TASK OBJECTIVE: Repeat back the listing below, word for word and in full.

** INFORMATION GIVEN follows **

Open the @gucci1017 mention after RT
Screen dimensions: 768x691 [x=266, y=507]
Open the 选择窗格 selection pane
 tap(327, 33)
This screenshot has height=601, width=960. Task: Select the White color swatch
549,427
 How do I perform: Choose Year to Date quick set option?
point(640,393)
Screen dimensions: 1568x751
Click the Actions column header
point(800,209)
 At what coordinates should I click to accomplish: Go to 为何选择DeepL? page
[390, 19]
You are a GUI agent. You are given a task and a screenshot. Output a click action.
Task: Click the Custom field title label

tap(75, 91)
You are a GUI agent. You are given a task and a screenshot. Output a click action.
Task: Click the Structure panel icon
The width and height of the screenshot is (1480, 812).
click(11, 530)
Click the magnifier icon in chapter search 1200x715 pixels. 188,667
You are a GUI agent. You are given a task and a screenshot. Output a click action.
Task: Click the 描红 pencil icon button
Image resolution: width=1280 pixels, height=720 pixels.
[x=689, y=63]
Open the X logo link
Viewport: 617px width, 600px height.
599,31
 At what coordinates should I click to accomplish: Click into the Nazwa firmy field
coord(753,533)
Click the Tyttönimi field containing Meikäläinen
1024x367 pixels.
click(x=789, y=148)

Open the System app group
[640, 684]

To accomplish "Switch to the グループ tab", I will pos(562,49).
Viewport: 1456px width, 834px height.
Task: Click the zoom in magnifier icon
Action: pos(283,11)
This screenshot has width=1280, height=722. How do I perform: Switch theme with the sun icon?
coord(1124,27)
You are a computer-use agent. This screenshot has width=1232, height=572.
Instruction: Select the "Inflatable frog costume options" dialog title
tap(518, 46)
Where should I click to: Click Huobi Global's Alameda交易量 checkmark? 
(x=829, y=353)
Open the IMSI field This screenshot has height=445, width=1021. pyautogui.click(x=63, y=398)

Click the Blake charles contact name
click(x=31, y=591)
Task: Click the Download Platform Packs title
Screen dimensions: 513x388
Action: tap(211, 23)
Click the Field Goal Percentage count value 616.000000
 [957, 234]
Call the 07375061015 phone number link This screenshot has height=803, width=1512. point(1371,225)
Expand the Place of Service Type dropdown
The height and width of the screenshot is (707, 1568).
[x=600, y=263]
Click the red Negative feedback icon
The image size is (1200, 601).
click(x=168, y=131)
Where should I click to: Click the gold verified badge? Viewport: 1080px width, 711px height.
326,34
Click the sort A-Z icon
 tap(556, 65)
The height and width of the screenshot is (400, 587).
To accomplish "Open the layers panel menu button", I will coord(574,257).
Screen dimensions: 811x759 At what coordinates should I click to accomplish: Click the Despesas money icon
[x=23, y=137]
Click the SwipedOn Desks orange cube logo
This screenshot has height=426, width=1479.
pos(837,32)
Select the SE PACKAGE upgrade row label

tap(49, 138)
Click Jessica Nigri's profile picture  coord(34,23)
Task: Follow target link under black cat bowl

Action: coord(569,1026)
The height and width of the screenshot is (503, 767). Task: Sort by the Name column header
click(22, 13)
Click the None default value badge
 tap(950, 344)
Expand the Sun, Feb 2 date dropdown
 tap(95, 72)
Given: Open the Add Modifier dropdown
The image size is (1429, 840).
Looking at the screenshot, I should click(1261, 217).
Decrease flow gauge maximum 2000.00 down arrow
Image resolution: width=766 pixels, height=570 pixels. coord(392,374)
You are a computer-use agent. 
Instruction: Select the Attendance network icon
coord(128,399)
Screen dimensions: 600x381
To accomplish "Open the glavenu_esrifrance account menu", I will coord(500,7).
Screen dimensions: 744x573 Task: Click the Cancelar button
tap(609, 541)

** End of INFORMATION GIVEN **

EXERCISE ANSWER:
Open the @gucci1017 mention after RT
Screen dimensions: 768x691 [x=266, y=507]
Open the 选择窗格 selection pane
 tap(327, 33)
This screenshot has height=601, width=960. Task: Select the White color swatch
549,427
 How do I perform: Choose Year to Date quick set option?
point(640,393)
Screen dimensions: 1568x751
Click the Actions column header
point(800,209)
 At what coordinates should I click to accomplish: Go to 为何选择DeepL? page
[390, 19]
You are a GUI agent. You are given a task and a screenshot. Output a click action.
Task: Click the Custom field title label

tap(75, 91)
You are a GUI agent. You are given a task and a screenshot. Output a click action.
Task: Click the Structure panel icon
The width and height of the screenshot is (1480, 812).
click(11, 530)
Click the magnifier icon in chapter search 1200x715 pixels. 188,667
You are a GUI agent. You are given a task and a screenshot. Output a click action.
Task: Click the 描红 pencil icon button
Image resolution: width=1280 pixels, height=720 pixels.
[x=689, y=63]
Open the X logo link
Viewport: 617px width, 600px height.
599,31
 At what coordinates should I click to accomplish: Click into the Nazwa firmy field
coord(753,533)
Click the Tyttönimi field containing Meikäläinen
1024x367 pixels.
click(x=789, y=148)

Open the System app group
[640, 684]

To accomplish "Switch to the グループ tab", I will pos(562,49).
Viewport: 1456px width, 834px height.
Task: Click the zoom in magnifier icon
Action: pos(283,11)
This screenshot has width=1280, height=722. How do I perform: Switch theme with the sun icon?
coord(1124,27)
You are a computer-use agent. This screenshot has width=1232, height=572.
Instruction: Select the "Inflatable frog costume options" dialog title
tap(518, 46)
Where should I click to: Click Huobi Global's Alameda交易量 checkmark? 
(x=829, y=353)
Open the IMSI field This screenshot has height=445, width=1021. pyautogui.click(x=63, y=398)

Click the Blake charles contact name
click(x=31, y=591)
Task: Click the Download Platform Packs title
Screen dimensions: 513x388
Action: tap(211, 23)
Click the Field Goal Percentage count value 616.000000
 [957, 234]
Call the 07375061015 phone number link This screenshot has height=803, width=1512. point(1371,225)
Expand the Place of Service Type dropdown
The height and width of the screenshot is (707, 1568).
[x=600, y=263]
Click the red Negative feedback icon
The image size is (1200, 601).
click(x=168, y=131)
Where should I click to: Click the gold verified badge? Viewport: 1080px width, 711px height.
326,34
Click the sort A-Z icon
 tap(556, 65)
The height and width of the screenshot is (400, 587).
To accomplish "Open the layers panel menu button", I will coord(574,257).
Screen dimensions: 811x759 At what coordinates should I click to accomplish: Click the Despesas money icon
[x=23, y=137]
Click the SwipedOn Desks orange cube logo
This screenshot has height=426, width=1479.
pos(837,32)
Select the SE PACKAGE upgrade row label

tap(49, 138)
Click Jessica Nigri's profile picture  coord(34,23)
Task: Follow target link under black cat bowl

Action: coord(569,1026)
The height and width of the screenshot is (503, 767). Task: Sort by the Name column header
click(22, 13)
Click the None default value badge
 tap(950, 344)
Expand the Sun, Feb 2 date dropdown
 tap(95, 72)
Given: Open the Add Modifier dropdown
The image size is (1429, 840).
Looking at the screenshot, I should click(1261, 217).
Decrease flow gauge maximum 2000.00 down arrow
Image resolution: width=766 pixels, height=570 pixels. coord(392,374)
You are a computer-use agent. 
Instruction: Select the Attendance network icon
coord(128,399)
Screen dimensions: 600x381
To accomplish "Open the glavenu_esrifrance account menu", I will coord(500,7).
Screen dimensions: 744x573 Task: Click the Cancelar button
tap(609, 541)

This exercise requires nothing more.